As communities around the country face the new subvariant while simultaneously lifting restrictions for public health, what are the latest considerations for keeping patients and staff safe within the medical and dental office settings? Consider the following suggested guidelines.

Managing the Unvaccinated

Many practices continue to ask, “How do we handle our unvaccinated patients?” While some read “unvaccinated” as shorthand for “antivaccine” or “against the COVID-19 vaccine,” in fact, the unvaccinated population includes adults and children with certain medical conditions, as well as young children not yet eligible for a COVID-19 vaccine. Admittedly, however, most provider questions about unvaccinated patients pertain to those who are eligible for a COVID-19 vaccine but have declined it for various reasons. Many parents with young children and adolescents, for example, are reluctant to seek the vaccine due to its novelty.

Consider why a patient is not vaccinated. Some patients who are members of Christian Scientist, Jehovah’s Witness, Seventh-Day Adventist, Orthodox Jewish, or other religious communities may decline a vaccine on those grounds. Others may decline the vaccine due to concerns about its efficacy and potential side effects and adverse events.

In January, the U.S. Supreme Court blocked the Biden administration’s COVID-19 vaccine-or-test mandate for large private businesses of 100 or more employees while allowing the mandate to stand for healthcare facilities that accept Medicare or Medicaid reimbursement.

Therefore, in addition to conducting patient visits via telemedicine when appropriate, practices might consider other options for seeing unvaccinated patients. One option is maintaining the office policies and practices for infection control that were in effect before vaccinations became available. These include the use of drive-through visits, pre-examination questions and screening, masking by patients and staff, social distancing, and disinfecting patient care areas frequently. Another option is designating one exam room only for the treatment of unvaccinated patients by fully vaccinated clinicians wearing PPE, while maintaining rigorous screening for patients entering the facility. Alternately, unvaccinated patients might be seen only during certain hours, such as at the beginning or end of the day. of refusing to see unvaccinated patients. (For more on this topic, see the suggested recommendations in the “Staying Diligent” section below, or read our article “FAQs About COVID-19 Vaccinations.”) Evaluate individual patients for risk, acuity, and treatment options.

Managing the Unmasked

Some patients have refused to wear masks during the pandemic, but the CDC continues to support masking in healthcare settings for both patients and healthcare workers. It is also mandated in most jurisdictions for healthcare facilities. Practice staff who are responsible for making in-office patient appointments should continue to set patient expectations for established infection control protocols prior to the patient’s arrival in the office. Inform patients that continued adherence to masking protocol is required. Also, remind patients that individuals in healthcare settings are often sick, immunocompromised, and in close proximity to one another, which creates the potential for more exposure. Including signage on the practice website, on the front door, and at the reception area will help alert patients that infection control protocols are still in effect.
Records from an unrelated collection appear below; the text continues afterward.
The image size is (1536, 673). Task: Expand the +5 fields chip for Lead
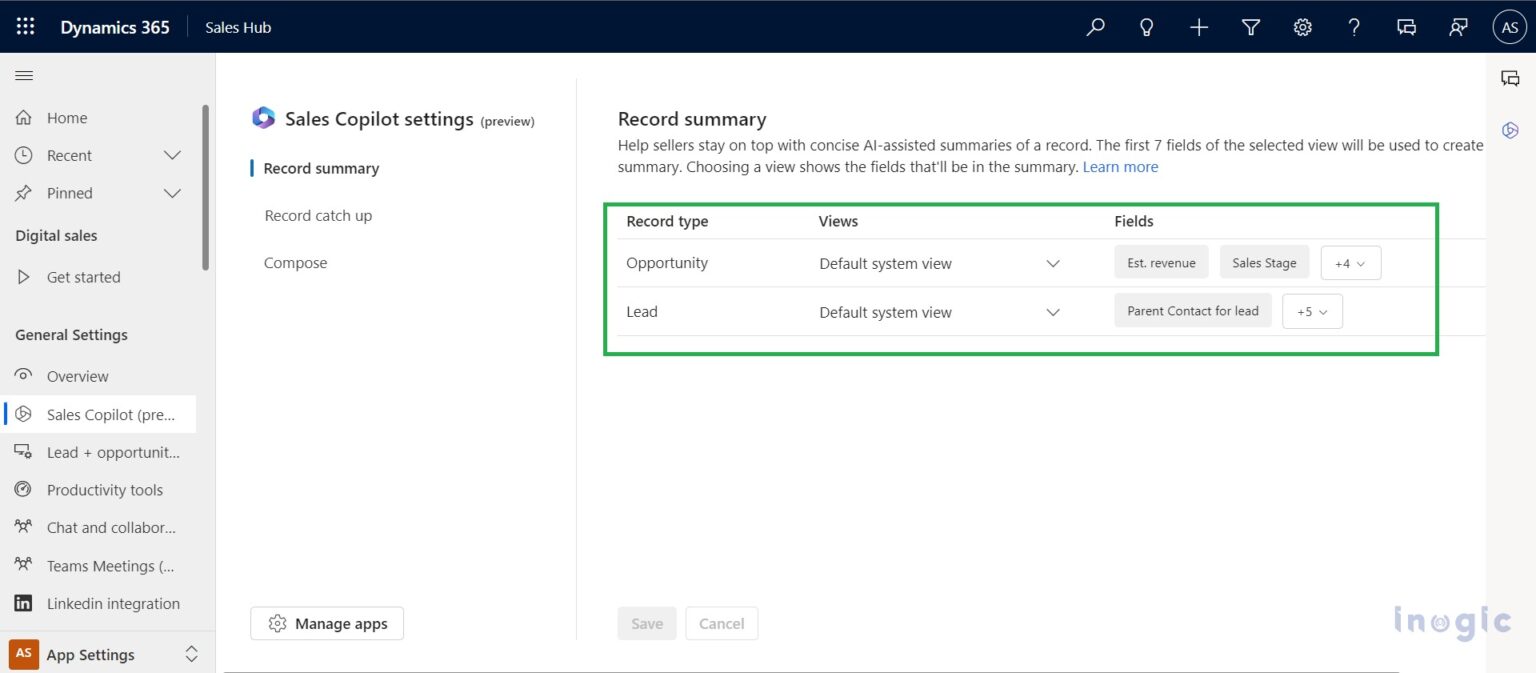(x=1312, y=311)
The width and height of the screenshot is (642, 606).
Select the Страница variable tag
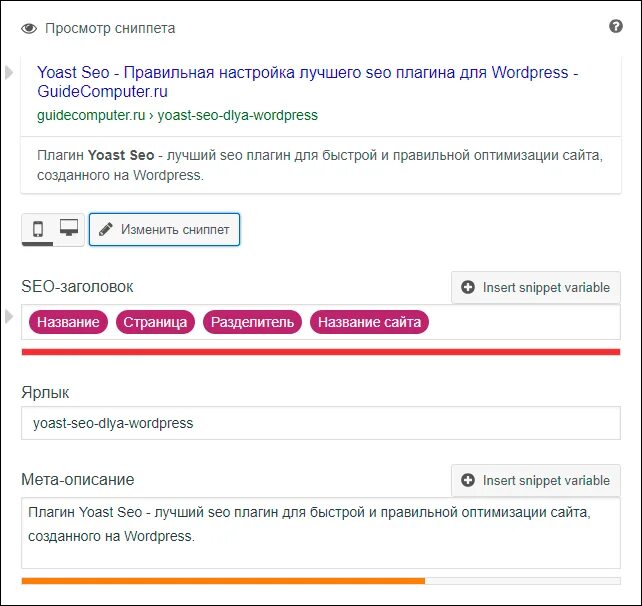(x=156, y=322)
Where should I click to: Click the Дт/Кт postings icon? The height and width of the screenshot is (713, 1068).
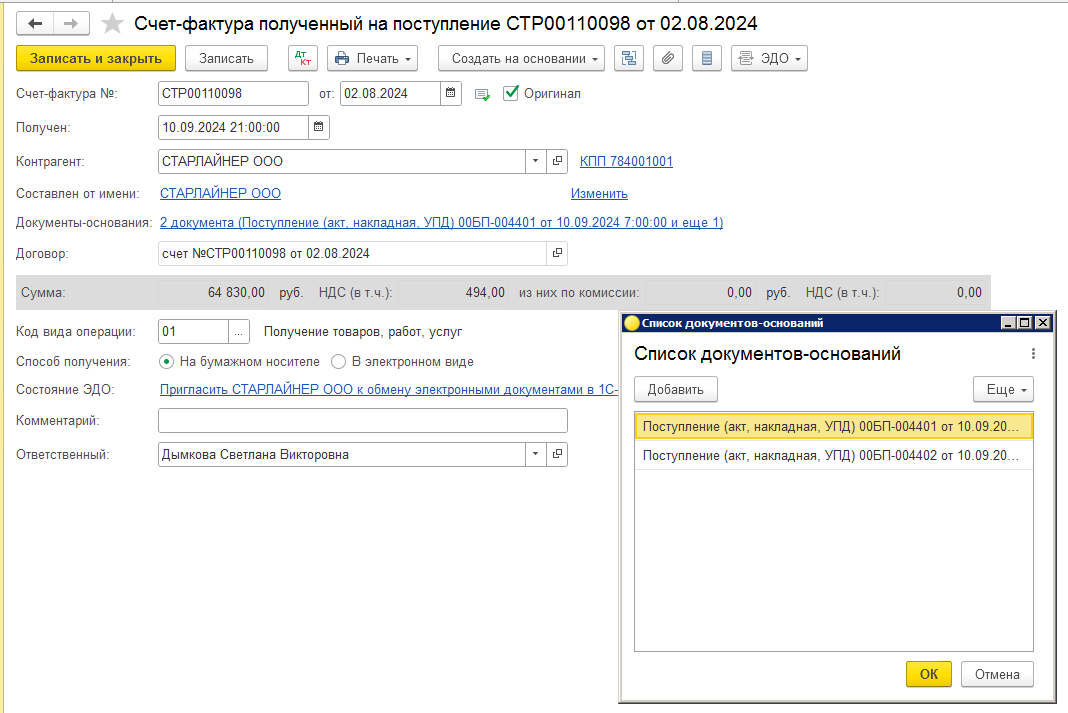[302, 59]
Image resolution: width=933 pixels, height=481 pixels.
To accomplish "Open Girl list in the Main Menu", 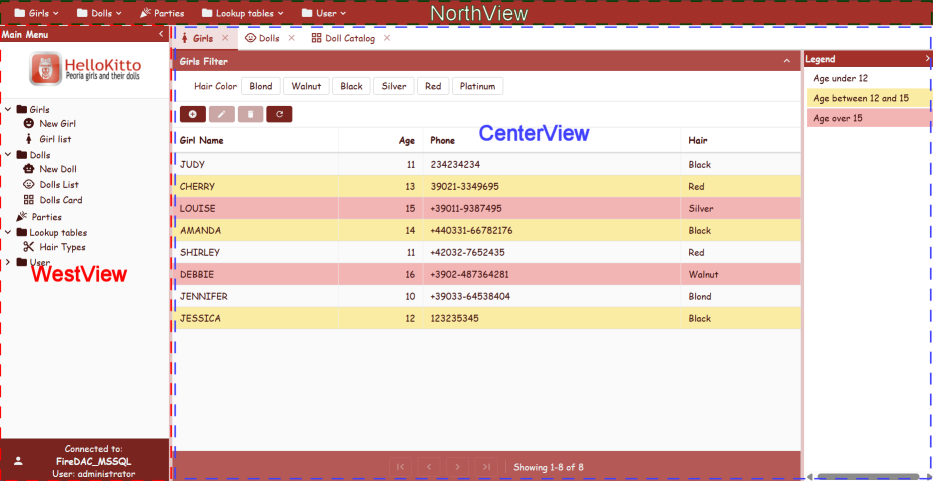I will click(54, 139).
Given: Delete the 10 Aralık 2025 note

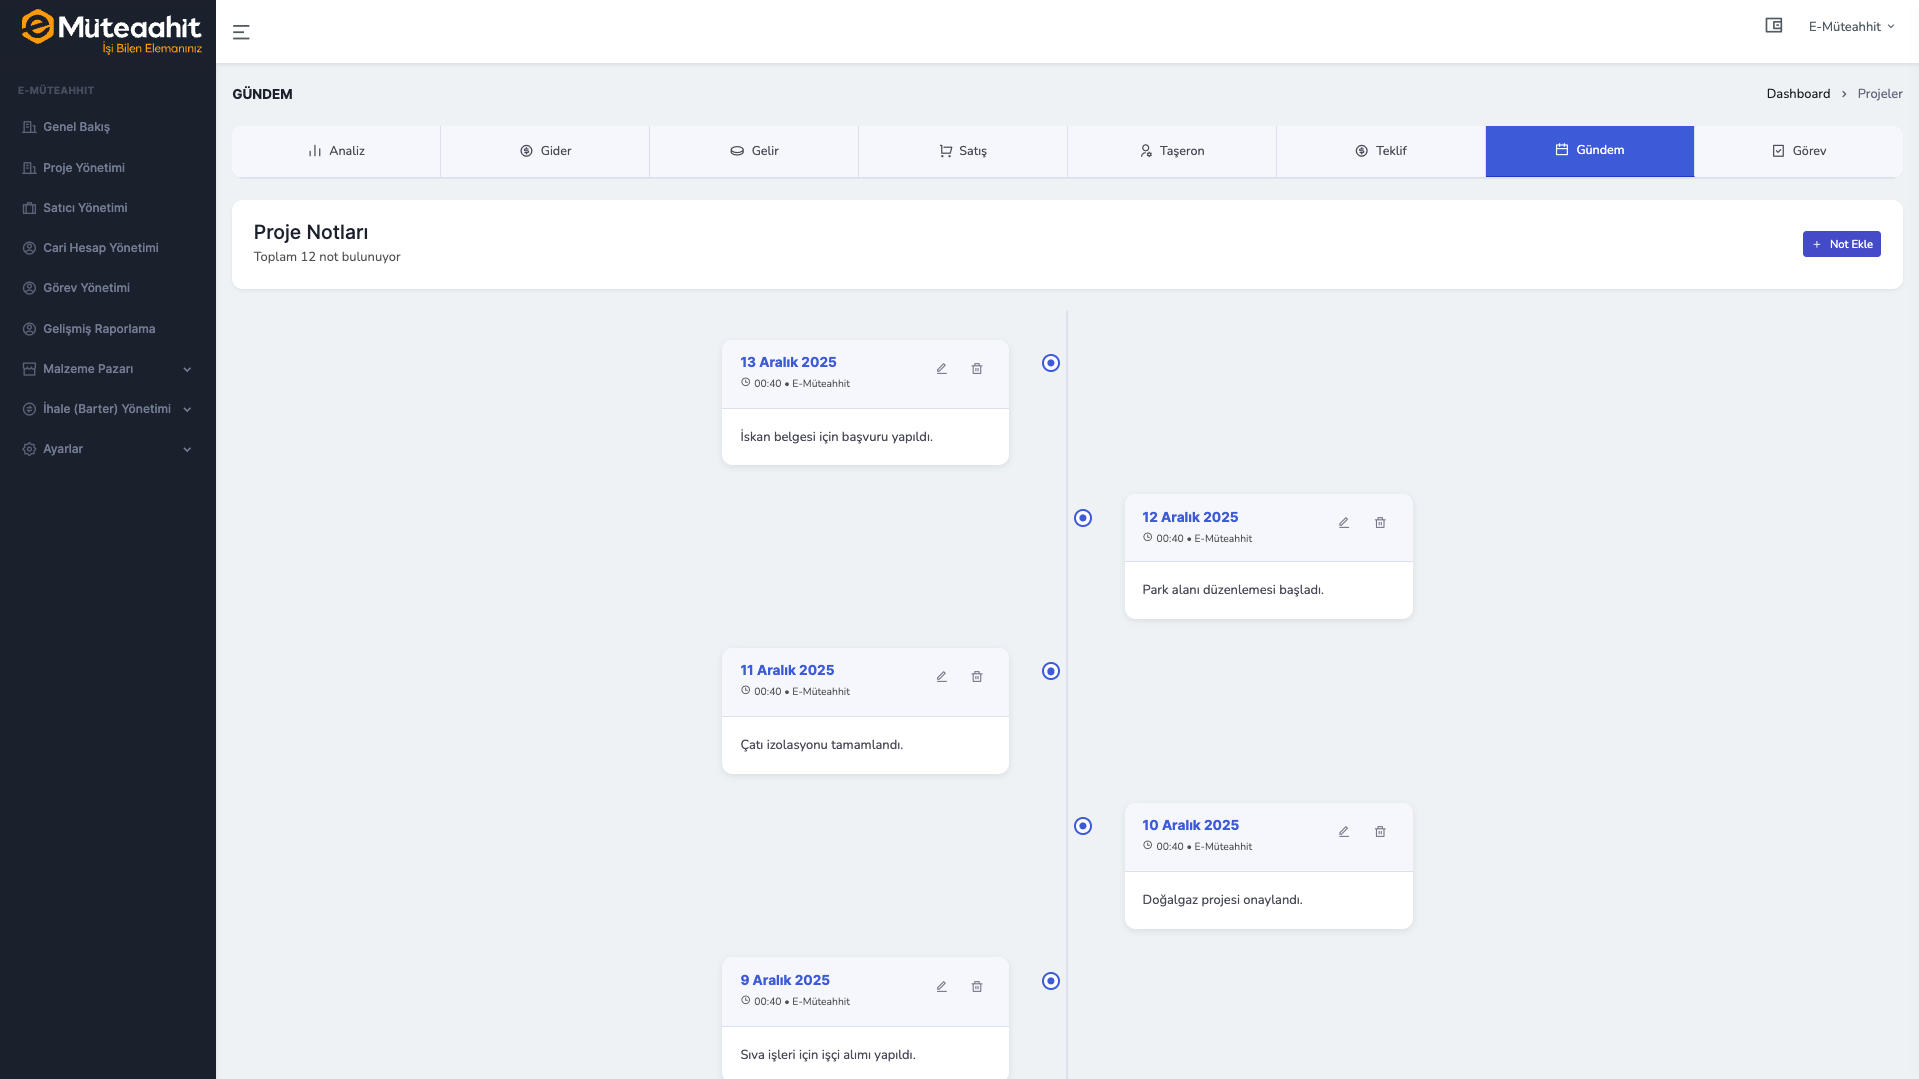Looking at the screenshot, I should 1380,832.
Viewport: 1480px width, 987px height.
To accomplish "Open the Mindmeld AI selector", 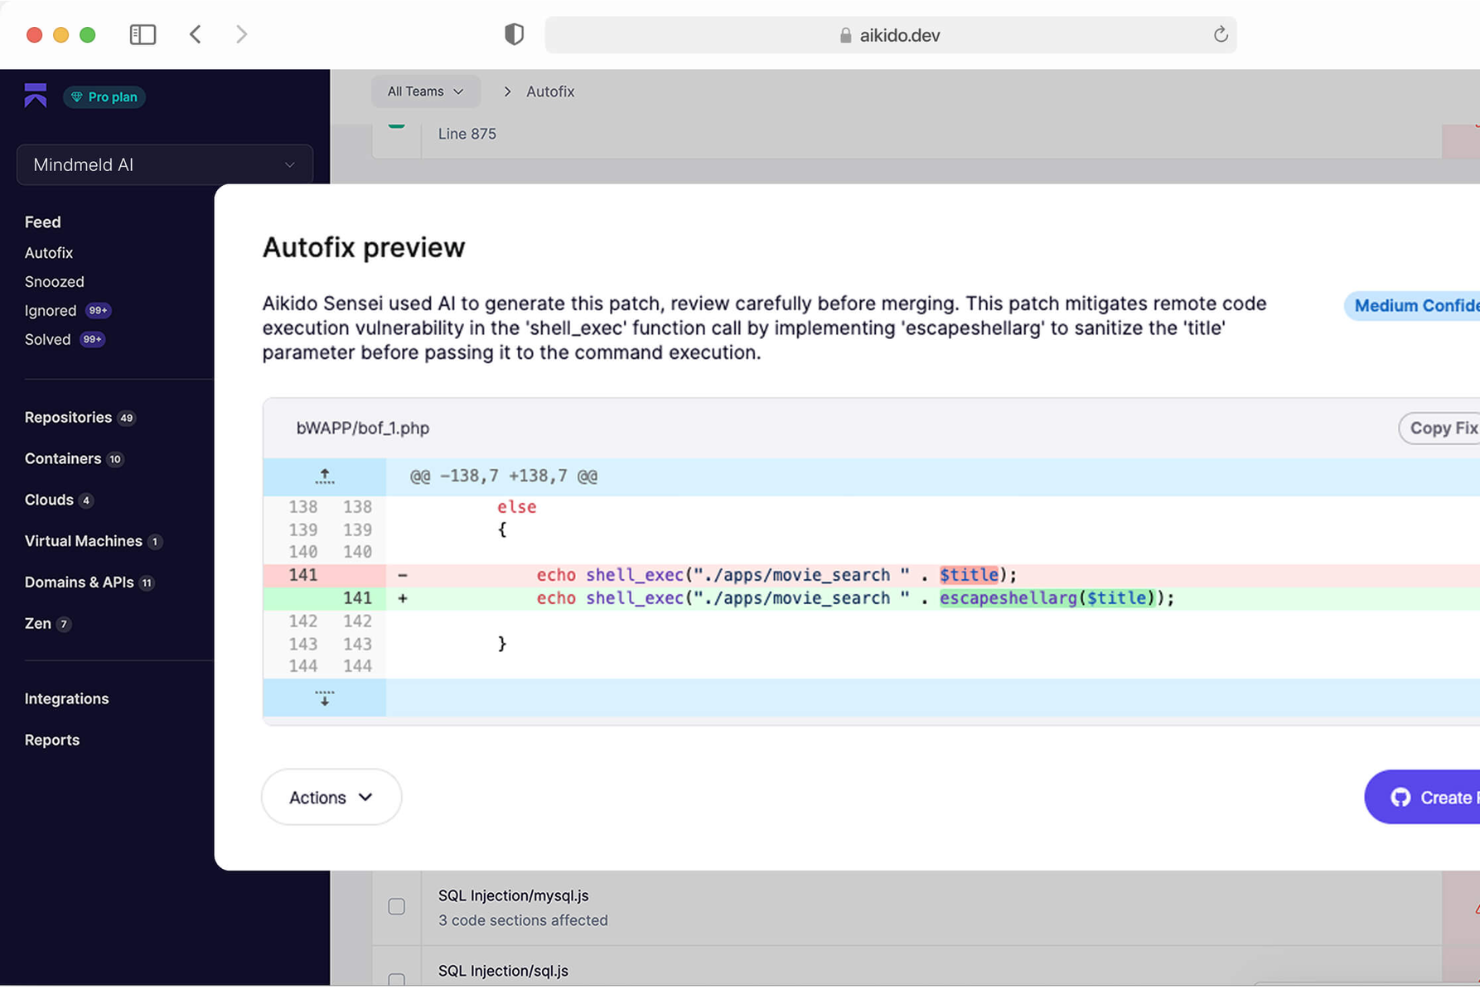I will [x=164, y=164].
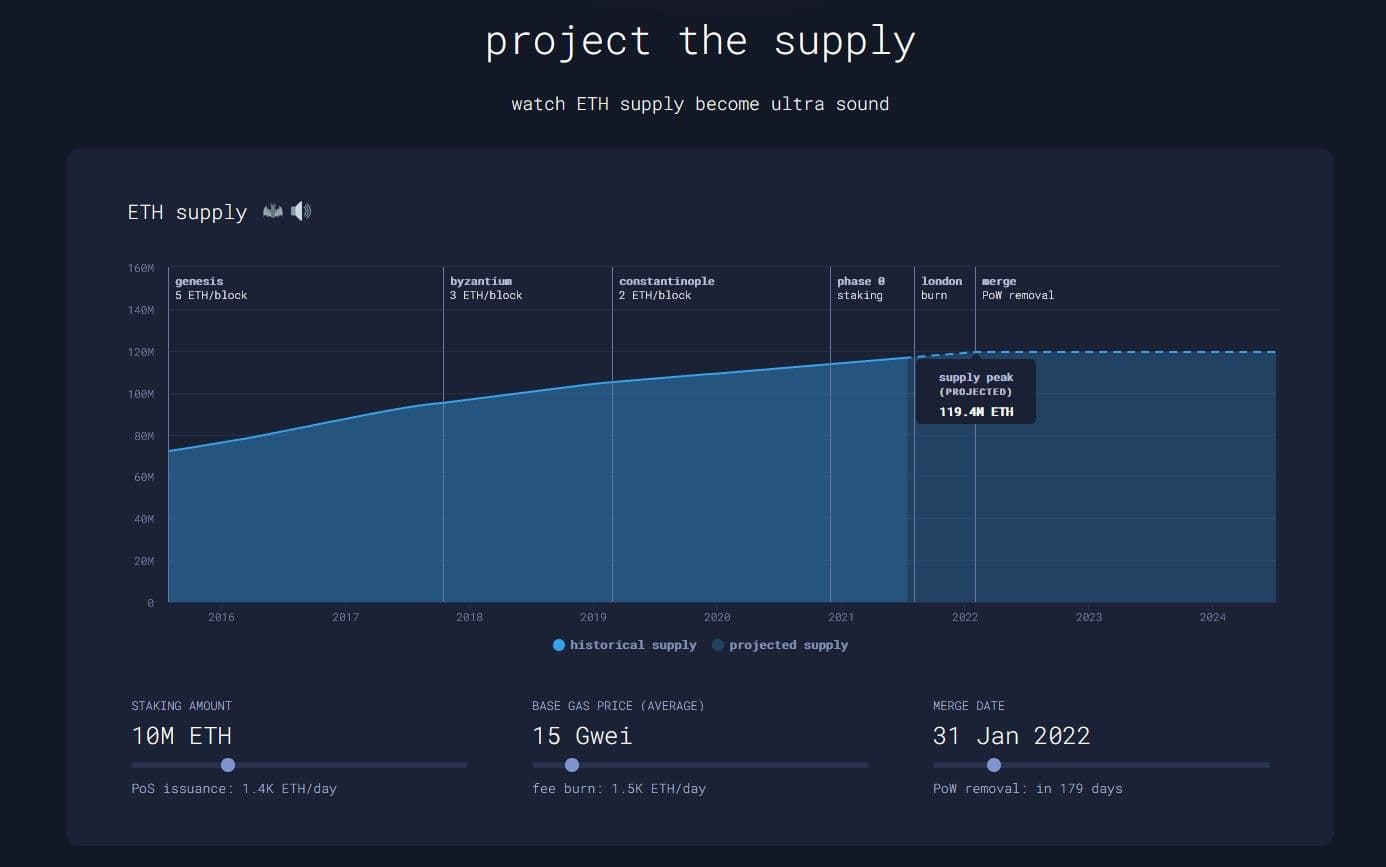The width and height of the screenshot is (1386, 867).
Task: Toggle the projected supply legend label
Action: (788, 645)
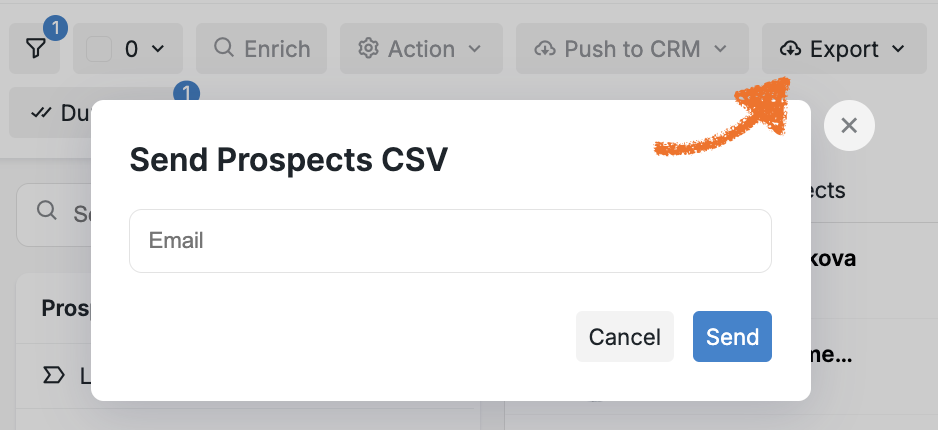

If, on arrival, the patient is uncooperative, a healthcare provider should ask the patient to step aside to a private area, then acknowledge the patient’s concerns. Remind any angry patients that the practice is obligated to follow guidelines from the CDC, as well as other government mandates, and that all infection control policies remain in place to ensure everyone’s safety. If a patient remains emotionally volatile and uncooperative, a healthcare provider can suggest that the patient seek care from another healthcare provider. (For more information on this topic, see our article “Terminating Patient Relationships.”)

Per the CDC, face masks should not be used by those who are unable to remove the masks themselves, who have trouble breathing, or children under age two. Further, when requiring masking, patients protected by the Americans With Disabilities Act (ADA) must be carefully evaluated to avoid a claim of discrimination to the Office for Civil Rights. The National Disability Institute provides examples and explanations of why some patients may legitimately decline to wear a mask.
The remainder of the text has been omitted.